You used CS:GO items as an example for this case, when that isn’t actually how Trading Cards work. Not even touching crates, keys and so on. Trading Cards work by offering you half of the potential drops required to make a set for one game (rounding down, if it’s an odd number). That’s it.

Your only hope from then on is accumulating pennies from Steam Sale cards / inventory items (literal pennies) or the very infrequent booster packs to try and round out a single set, a level of which on a badge grants you 100XP towards your profile.

You can get additional bonuses during sales from spending in the Store, to the tune of a bonus card (or booster pack?) per $10 spent.

I don’t really call that fair business, personally. I get no benefit out of Trading Cards. They sell for literally pennies, the cut Valve gets from each sale often exceeds what I make on it (£0.05 is what most event cards go for, the cut is what, 2 or 3p?).
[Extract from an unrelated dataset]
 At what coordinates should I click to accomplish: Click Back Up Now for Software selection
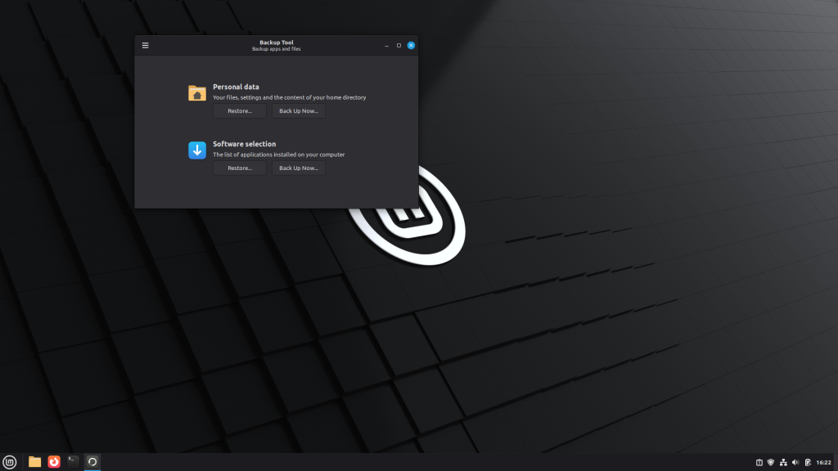click(x=298, y=168)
Now, crated items in games in CS:GO and TF2 are a different story, but are also reliant on investing money in keys to unlock randomised items (a la the lootbox controversy that games like Overwatch are being investigated for) that might be rare enough to be worth selling. DotA 2 as well, forgot about that one.
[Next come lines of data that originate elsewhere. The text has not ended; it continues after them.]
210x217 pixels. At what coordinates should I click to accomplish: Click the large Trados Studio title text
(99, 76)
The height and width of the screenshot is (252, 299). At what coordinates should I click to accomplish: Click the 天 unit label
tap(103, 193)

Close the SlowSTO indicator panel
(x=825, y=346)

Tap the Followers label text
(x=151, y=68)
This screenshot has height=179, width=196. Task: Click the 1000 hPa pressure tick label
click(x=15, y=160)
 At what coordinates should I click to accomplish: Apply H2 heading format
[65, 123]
And this is just one part of Steam that drives money Valve’s way. The only advantage to the consumer of regular Trading Cards (as Foil cards are very, very rare drops, and Booster Packs don’t drop that often either in my experience, speaking as someone who maxed out the Borderlands drops years ago and have probably less than 5 Booster Packs across BL2 and TPS for my time in them both) is XP for your Profile, and the occasional badge level for one game.

Am I being unfair? Am I being too harsh?

I worry I’m getting way off-topic, which is also why I didn’t want to get too far into this.

In what way is increasing steam level neccesary and not entirely users free choice to engage into it? I sell all my trading cards.

If you want more friends on your friends list?

It’s great that you manage to ignore the entire system Valve have built your Steam Profile around, but 25p per game (let’s say) is hardly raking in the cash either. It’s certainly not “fair”.

I’m personally not bothered by loot boxes in Overwatch. But I can see the criticism of them. Me not spending a penny and getting a ton of cool cosmetics over time, doesn’t mean that the system isn’t flawed.

Like I said, there is bias here against Epic where there isn’t against Valve. I can’t force anyone to examine that bias, and I don’t want to. I encourage folks to exercise their free choice in using a digital platform to buy their games, whether they choose to use Epic or not.

Yes, this bias is called “context”, since we’re talking about BL3 as forced EPS exclusive.

You’re not being forced to do anything. It’s your choice to buy the game. I don’t want to repeat myself anymore than I have, as you keep ignoring the answers to questions I give you (i.e. friends list limits forcing profile levelling), so I’m tagging out.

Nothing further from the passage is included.